When you introduce AI *after* this initial effort, you are using it as a sophisticated tool to augment your capabilities. You are leveraging its speed and access to vast information to refine, expand, and check your work, much like a skilled craftsman uses advanced tools to perfect their creation after laying the fundamental groundwork by hand. This is using AI to make you smarter, not dumber.
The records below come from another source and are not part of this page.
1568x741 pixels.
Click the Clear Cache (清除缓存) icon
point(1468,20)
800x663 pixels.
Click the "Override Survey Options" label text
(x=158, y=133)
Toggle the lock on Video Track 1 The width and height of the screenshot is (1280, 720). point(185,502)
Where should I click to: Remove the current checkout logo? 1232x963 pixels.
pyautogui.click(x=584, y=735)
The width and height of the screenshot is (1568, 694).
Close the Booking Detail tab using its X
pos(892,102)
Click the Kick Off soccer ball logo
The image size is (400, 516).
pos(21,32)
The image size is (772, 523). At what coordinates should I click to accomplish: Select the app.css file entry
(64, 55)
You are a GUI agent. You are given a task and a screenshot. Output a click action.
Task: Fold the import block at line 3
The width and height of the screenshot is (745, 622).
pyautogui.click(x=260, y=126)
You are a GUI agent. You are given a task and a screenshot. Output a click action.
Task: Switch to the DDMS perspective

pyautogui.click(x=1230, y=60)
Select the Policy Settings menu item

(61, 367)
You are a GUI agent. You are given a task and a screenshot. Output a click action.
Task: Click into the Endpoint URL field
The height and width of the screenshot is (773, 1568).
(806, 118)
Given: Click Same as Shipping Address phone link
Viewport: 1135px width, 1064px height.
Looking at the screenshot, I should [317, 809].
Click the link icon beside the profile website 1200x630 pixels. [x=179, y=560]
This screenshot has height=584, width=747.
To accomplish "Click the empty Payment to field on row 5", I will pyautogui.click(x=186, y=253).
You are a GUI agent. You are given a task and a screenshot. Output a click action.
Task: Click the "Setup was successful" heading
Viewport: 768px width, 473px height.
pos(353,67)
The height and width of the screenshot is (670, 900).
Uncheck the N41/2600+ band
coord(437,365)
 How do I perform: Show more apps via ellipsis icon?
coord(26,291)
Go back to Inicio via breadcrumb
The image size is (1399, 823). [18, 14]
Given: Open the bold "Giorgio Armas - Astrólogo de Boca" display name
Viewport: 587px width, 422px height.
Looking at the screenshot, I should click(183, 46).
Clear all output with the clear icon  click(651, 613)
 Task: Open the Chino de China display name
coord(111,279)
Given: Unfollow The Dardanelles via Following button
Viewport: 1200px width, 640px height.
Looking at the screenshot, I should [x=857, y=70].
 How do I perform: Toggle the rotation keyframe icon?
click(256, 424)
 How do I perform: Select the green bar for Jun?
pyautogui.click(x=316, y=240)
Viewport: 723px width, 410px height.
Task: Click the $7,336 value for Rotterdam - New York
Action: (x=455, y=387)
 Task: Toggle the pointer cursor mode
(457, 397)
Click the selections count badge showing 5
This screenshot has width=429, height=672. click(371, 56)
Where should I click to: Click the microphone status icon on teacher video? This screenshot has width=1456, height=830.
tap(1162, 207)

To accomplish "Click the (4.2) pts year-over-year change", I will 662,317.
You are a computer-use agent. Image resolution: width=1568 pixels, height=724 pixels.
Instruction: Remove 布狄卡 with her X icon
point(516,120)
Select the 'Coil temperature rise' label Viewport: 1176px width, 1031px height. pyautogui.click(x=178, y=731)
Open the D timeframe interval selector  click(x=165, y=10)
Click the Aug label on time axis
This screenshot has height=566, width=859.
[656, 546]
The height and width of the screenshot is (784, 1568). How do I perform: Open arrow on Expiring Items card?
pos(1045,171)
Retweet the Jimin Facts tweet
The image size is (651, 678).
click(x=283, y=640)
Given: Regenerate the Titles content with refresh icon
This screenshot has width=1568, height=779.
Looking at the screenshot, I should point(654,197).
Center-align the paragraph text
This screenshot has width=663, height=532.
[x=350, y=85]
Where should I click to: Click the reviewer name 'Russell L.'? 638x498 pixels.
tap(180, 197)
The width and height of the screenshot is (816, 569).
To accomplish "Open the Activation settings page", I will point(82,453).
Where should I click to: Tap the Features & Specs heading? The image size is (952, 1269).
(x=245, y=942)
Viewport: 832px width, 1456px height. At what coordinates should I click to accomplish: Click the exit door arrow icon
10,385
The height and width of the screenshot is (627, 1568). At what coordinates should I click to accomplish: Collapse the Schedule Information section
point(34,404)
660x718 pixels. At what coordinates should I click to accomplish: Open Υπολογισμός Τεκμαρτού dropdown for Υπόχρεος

It is also crucial to be mindful of where you get your initial information. Relying solely on social media feeds or chatbot summaries for foundational knowledge can expose you to the risks of preference crystallization and groupthink discussed earlier. Instead, prioritize learning from high-quality, curated sources like reputable books, academic papers, and established journalistic outlets. Only after building a solid understanding from these traditional sources should you engage with the same topics on social media or through chatbots, allowing you to critically evaluate the information presented through the lens of your already developed knowledge base.

The principle is clear: brainpower and creativity are indeed a use-it-or-lose-it proposition. To ensure you are using it, not losing it, challenge yourself to engage deeply and independently first. Then — and only then — turn to generative AI to refine, expand, and check your work. Always approach technology as a tool to enhance your existing capabilities at the end of an endeavor, never as a substitute for the fundamental cognitive effort that drives true intelligence and creativity.